Untangling the SMN locus in spinal muscular atrophy: insights from long-read sequencing

Spinal muscular atrophy (SMA) is a severe hereditary neuromuscular disorder with highly variable severity, ranging from profound muscle weakness and need for ventilation at birth to adult onset with mild symptoms and normal life expectancy. SMA results from absence of the SMN1 gene, leading to shortage of SMN protein. The ‘backup’ gene SMN2 resembles SMN1, but produces less protein. The number of SMN2 copies correlates with severity but does not explain all disease variation. No less than three therapies that replace SMN1 or enhance SMN2 have become available since 2017, but treatment responses vary. This thesis aims to advance understanding of SMA genetics to improve prognostic accuracy and treatment decisions.

The SMN locus, the genetic region that contains the SMN genes, is difficult to analyze using conventional short-read sequencing due to extensive duplications. We therefore applied long-read sequencing to characterize its structure. We confirm that SMN1 loss can occur through deletion or conversion into SMN2. In three patients, we fully resolved the SMN locus and found that the same SMN1 deletion recurs in multiple individuals. We also examined DNA methylation of SMN2, which proved not to be a reliable predictor of severity or treatment response.

----------

= What you need to do =
[1] List everything the spinal muscular atrophy thesis summary states about the SMN2 gene.
[2] Write the next paragraph of the spinal muscular atrophy thesis summary, following on from its final sentence.
The records that come after this text are separate material and have no connection to it.

----------

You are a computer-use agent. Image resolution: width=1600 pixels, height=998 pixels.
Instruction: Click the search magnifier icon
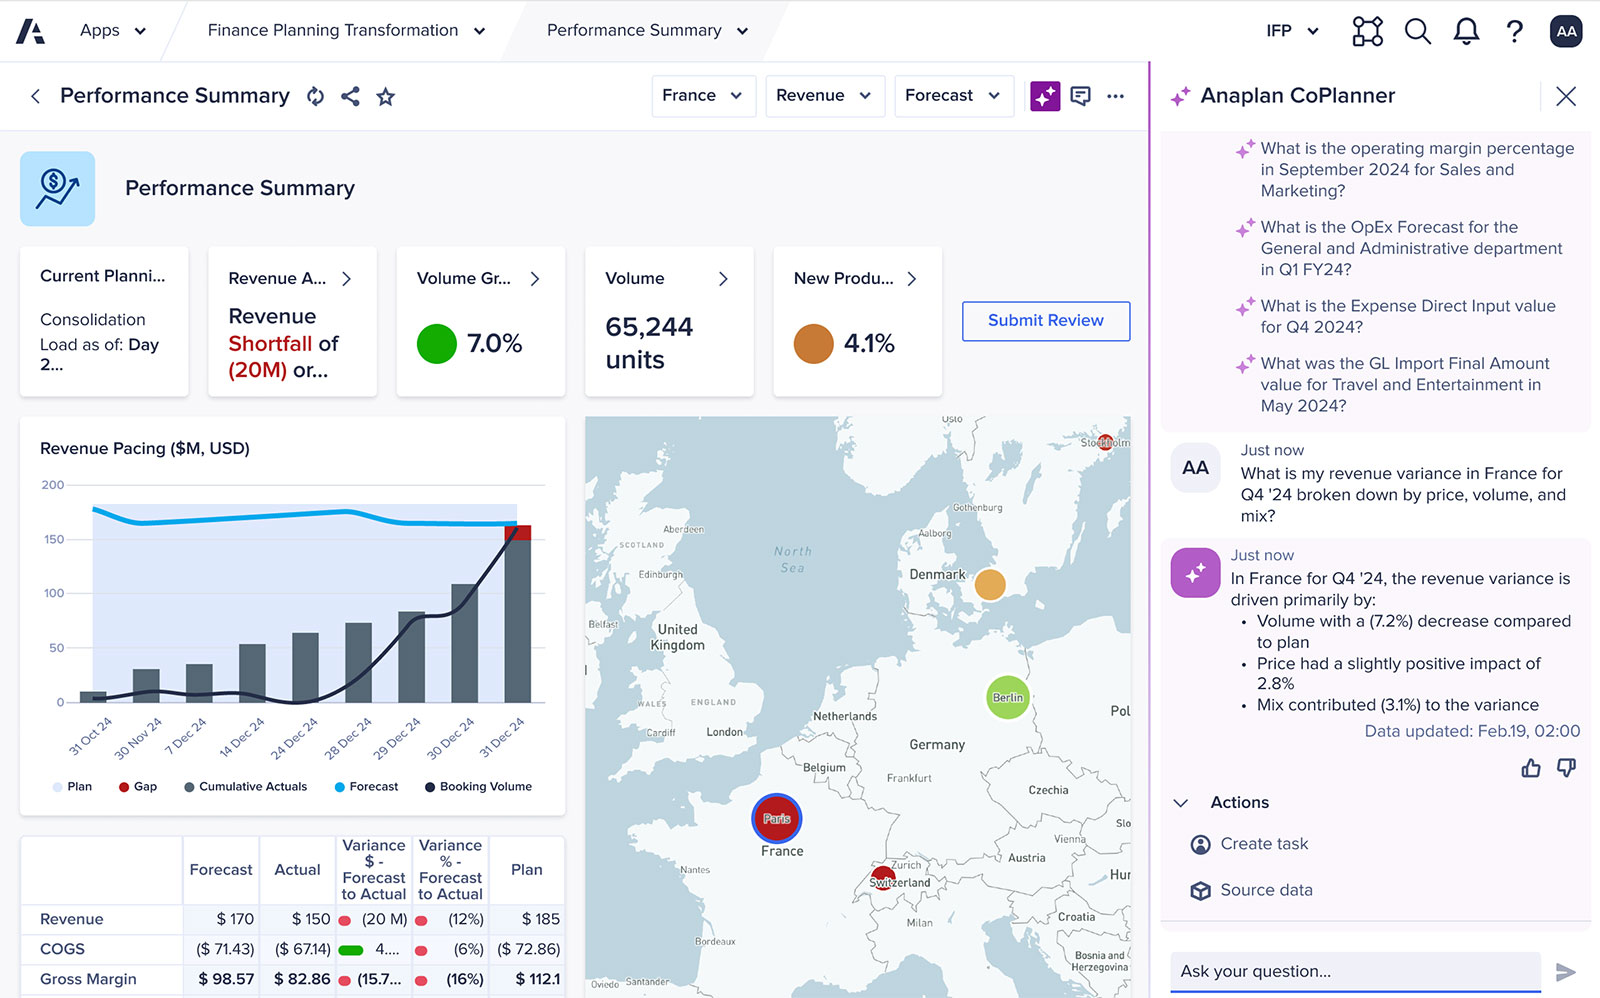1417,31
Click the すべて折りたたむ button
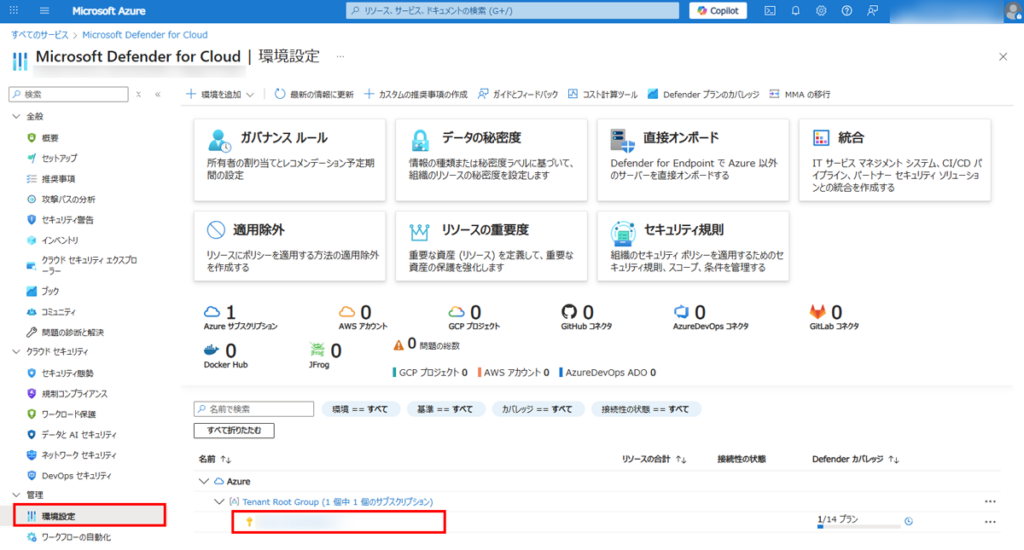Viewport: 1024px width, 550px height. [x=234, y=430]
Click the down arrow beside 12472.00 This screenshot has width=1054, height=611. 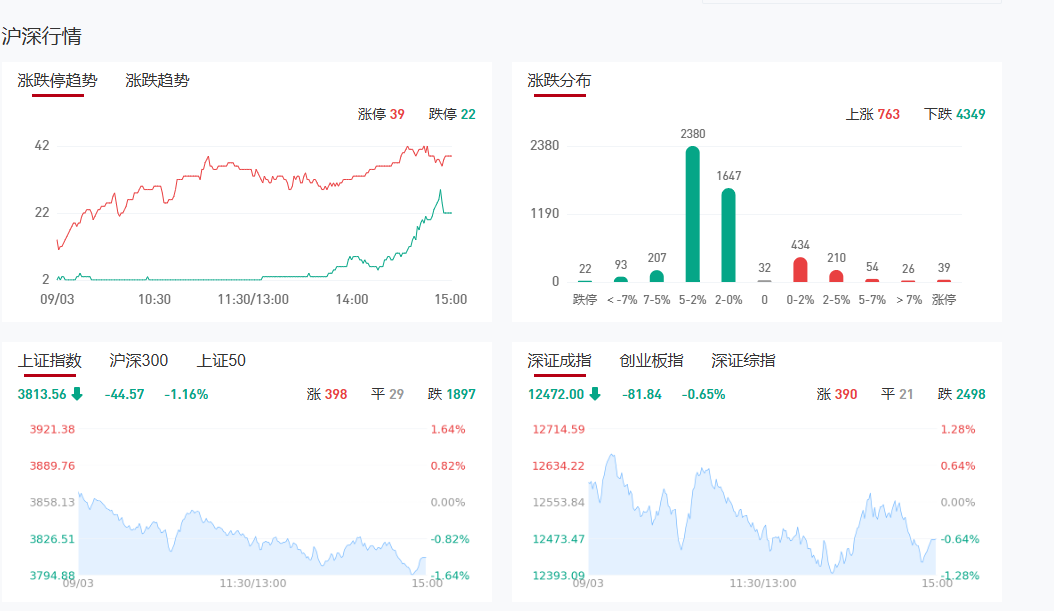click(x=595, y=394)
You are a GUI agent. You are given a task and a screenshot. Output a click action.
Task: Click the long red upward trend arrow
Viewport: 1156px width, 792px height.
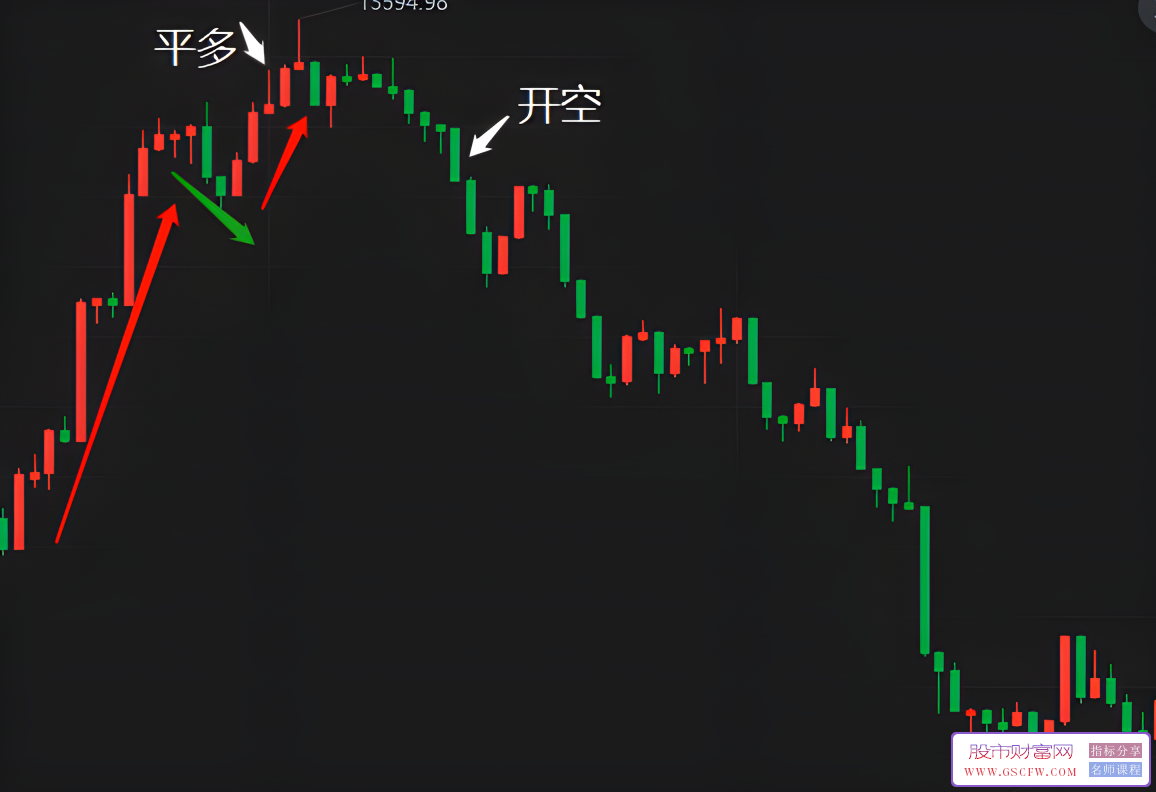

----------

= Outputs for the tasks =
[1]
- It is the "backup" gene and resembles SMN1.
- It produces less protein.
- The number of SMN2 copies correlates with severity but does not explain all disease variation.
- Some of the therapies available since 2017 enhance SMN2.
- SMN1 can be lost through conversion into SMN2.
- Its DNA methylation proved not to be a reliable predictor of severity or treatment response.

[2]
Finally, we studied SMA carrier status. Parents of SMA patients are typically carriers with one SMN1 copy. In a rare case where both parents had two SMN1 copies, we used a combination of conventional methods and long-read sequencing to show that one parent was a silent carrier and that a new deletion occurred in the other parent, resulting in a low recurrence risk.

In conclusion, this thesis provides novel insights into SMA genetics with important implications for prognosis and therapy.